Vorliegender Text:
P.S.: Ihr Beitrag ist übrigens nun auch auf der Freitag-Start-Seite angekündigt.
Das Besondere an den Räumen des Ostens ist ja, dass die dazu neigen, offen zu sein. Vor die Wahl gestellt, ob ich in einem zwar voll besiedelten, doch kulturell wie sozial gefegten Weiler bei Bad Hersfeld wohnen möchte oder in einem nur noch spärlich bewohnten, dafür kulturell wie sozial herausfordernden Nest bei Bernau, würde ich selbstverständlich Bernau wählen. Zum Glück allerdings bin ich nicht vor diese Wahl gestellt.
Dass die ostdeutschen Orte ihren Charakter im Zusammenspiel mit ihrer Umgebung bewahren konnten, hat zwar viel mit mängelverwaltenden Unrechtsregime zu tun, verloren haben aber seit 1989 die Menschen, nicht die Orte. Deren unaufgeblasene Ursprünglichkeit mag manch Durchreisenden befremden, auch Günter Grass schütelt es in seinem 90er Tagebuch vor Entsetzen und Ahnungslosigkeit, gewiss irritieren die nicht lackierten Oberflächen, auf denen nicht mit einem Wisch alles weg ist, sondern an denen Spuren hängen geblieben sind, mit denen man sich auseinandersetzen müsste.
Ich nehme es den Brüdern und Schwestern aus den elf neuen Ländern nicht mehr übel, dass sie nur die Ödnis sehen. Sei liegt ja im Auge des Betrachters. Und das ist auch eine Chance für den ostdeutschen Raum. Die Ostseebäder Binz oder Heringsdorf hatten diese Chance nicht.
Herzlich
kk
"gewiss irritieren die nicht lackierten Oberflächen, auf denen nicht mit einem Wisch alles weg ist, sondern an denen Spuren hängen geblieben sind, mit denen man sich auseinandersetzen müsste. "
Genau, das sehe ich auch Und auch sehr schön ist die "Ödnis im Auage des Betrachters" .
Das hat mich schon kurz nach der Wende so erschreckt, dieser Sauberkeitswahn.
Gruß
Magda
cargolifter selbst war .. sagen wir mal .. ambitionierte geldverschwendung. wundert mich ja bis heute, dass da noch keiner die leichen ausm keller geholt hat. die berichterstattung war seinerzeit recht oberflächlich.
was dieses tropic dingens betrifft:
ich war vor drei-vier jahren da.
damals war es ok. wer so allgemein ohnehin gerne an den strand fährt, warum nicht. nette gimmicks, aber auch nix großartiges. übernachten wollte ich da nicht. die anfahrt ist erstaunlich grün.

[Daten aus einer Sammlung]

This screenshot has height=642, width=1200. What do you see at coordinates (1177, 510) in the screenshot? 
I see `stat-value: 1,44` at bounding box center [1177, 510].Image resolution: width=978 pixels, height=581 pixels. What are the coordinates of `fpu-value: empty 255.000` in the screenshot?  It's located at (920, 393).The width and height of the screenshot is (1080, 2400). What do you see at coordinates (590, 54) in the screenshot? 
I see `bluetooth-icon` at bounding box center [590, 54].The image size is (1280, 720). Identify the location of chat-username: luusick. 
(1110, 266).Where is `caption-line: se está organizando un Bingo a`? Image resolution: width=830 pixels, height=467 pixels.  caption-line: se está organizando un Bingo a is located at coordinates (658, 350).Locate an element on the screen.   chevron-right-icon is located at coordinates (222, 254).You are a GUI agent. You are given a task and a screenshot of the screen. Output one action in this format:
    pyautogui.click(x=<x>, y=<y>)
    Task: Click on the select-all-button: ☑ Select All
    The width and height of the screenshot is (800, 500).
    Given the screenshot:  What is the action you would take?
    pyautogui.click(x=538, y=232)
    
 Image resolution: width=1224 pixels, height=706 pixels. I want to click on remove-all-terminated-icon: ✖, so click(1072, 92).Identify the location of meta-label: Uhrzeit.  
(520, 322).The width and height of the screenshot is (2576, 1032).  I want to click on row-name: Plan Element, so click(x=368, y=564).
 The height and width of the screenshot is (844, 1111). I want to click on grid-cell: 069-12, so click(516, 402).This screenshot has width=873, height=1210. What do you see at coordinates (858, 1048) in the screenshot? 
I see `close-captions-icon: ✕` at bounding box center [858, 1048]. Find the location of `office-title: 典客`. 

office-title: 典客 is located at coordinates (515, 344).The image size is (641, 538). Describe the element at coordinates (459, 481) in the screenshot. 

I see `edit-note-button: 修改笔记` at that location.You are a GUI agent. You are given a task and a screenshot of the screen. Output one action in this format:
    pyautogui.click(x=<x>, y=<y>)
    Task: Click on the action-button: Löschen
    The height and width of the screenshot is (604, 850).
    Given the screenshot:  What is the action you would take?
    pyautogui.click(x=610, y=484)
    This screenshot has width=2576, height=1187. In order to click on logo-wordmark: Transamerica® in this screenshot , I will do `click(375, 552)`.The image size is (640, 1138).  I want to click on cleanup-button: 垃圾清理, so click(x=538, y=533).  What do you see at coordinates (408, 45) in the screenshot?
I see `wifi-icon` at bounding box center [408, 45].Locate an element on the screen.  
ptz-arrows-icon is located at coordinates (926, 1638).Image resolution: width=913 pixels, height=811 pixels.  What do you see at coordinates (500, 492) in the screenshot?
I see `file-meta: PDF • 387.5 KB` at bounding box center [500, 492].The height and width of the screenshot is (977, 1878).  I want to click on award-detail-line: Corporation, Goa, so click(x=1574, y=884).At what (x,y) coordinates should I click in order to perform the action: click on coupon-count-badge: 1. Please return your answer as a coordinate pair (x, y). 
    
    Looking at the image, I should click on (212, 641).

Aufgabenstellung:
1. Welche beiden Ostseebäder werden im Text über ostdeutsche Orte genannt?
2. Führen Sie den Text über ostdeutsche Orte im Anschluss an seinen letzten Satz weiter.

Lösungen:
1. Binz und Heringsdorf.

2.
für mich war das natürlich nichts.^^
find es allerdings auch preislich total uninteressant. es existiert trotzdem noch, was ich nicht für möglich gehalten hätte.
www.tropical-islands.de
landflucht issn generelles problem unserer zeit. bspw. brechen nahe hannover grad die immopreise deswegen ein. hat man überall, wird aber immer nur in bezug auf den osten thematisiert, bei dem man dann gleich noch erklären kann, dass die ja alle in westliche gefilde flüchten.
was solls. vor drei jahren sind noch alle nach island geflüchtet.
Also bei uns gibt es keine Ödnis, bei uns herrscht das Paradies für Start-Up und für junge Leute die etwas bewegen oder gründen möchten: Beispiele sind Starunternehmen wie Spreadshirt, Abindenurlaub und Unternehmen die zur Gruppe der Autoren dieses Artikels gehören. Die Leute im Osten sind geistreich, denken modern und klug. Wer von ostdeutscher Ödnis spricht, hört den Wind nicht pfeifen der da im Anflug ist...
Vielleicht sollte hierbei hinterfragt werden, woher, aus welchem Milieu, aus welchem Teil Deutschlands, diese Pioniere kommen?
Und wie diese Innovation auf die bestehenden Strukturen wirken?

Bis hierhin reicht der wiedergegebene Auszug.